A table's character set can be discovered two ways:
SHOW CREATE TABLE tbl_name; SHOW TABLE STATUS LIKE 'tbl_name';
Individual character set assignments for a table's columns are displayed by each of the following statements:
DESCRIBE tbl_name; SHOW COLUMNS FROM tbl_name; SHOW CREATE TABLE tbl_name;
To determine what character set is associated with a string, string expression, or column value, use the CHARSET() function:
SELECT CHARSET(str);
One of the reasons there are so many character sets is that different encodings have been developed for different languages. This presents several problems. For example, a given character that is common to several languages might be represented by different numeric values in different encodings. Also, different languages require different numbers of bytes to represent characters.

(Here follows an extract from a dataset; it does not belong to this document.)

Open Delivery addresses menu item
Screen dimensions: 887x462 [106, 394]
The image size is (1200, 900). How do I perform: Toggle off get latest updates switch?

The Latin-1 character set is small enough that every character fits in a single byte, but some languages, such as those used in Japan and China, contain so many characters that they require multiple bytes per character.
The goal of Unicode is to provide a unified character-encoding system within which all languages can be represented in a consistent manner. In MySQL, Unicode support is provided through two character sets:
UTF-8 is a variable-length format in which characters are represented using from one to four characters. (UTF is an abbreviation for UCS Transformation Format, where UCS is itself an abbreviation for Universal Character Set.) The utf8 character set in MySQL does not include any four-byte characters, although support for them may be added in the future.
The other Unicode character set in MySQL is UCS2. The ucs2 set represents each character using two bytes, most significant byte first. This character set does not represent characters that require more than two bytes.
If you upgrade a server to MySQL 4.1 or newer, older tables can still be used but will not be able to take full advantage of the improved character set support instituted in 4.1. To rectify this, you should convert them to 4.1 format. Instructions for doing so can be found in Chapter 11.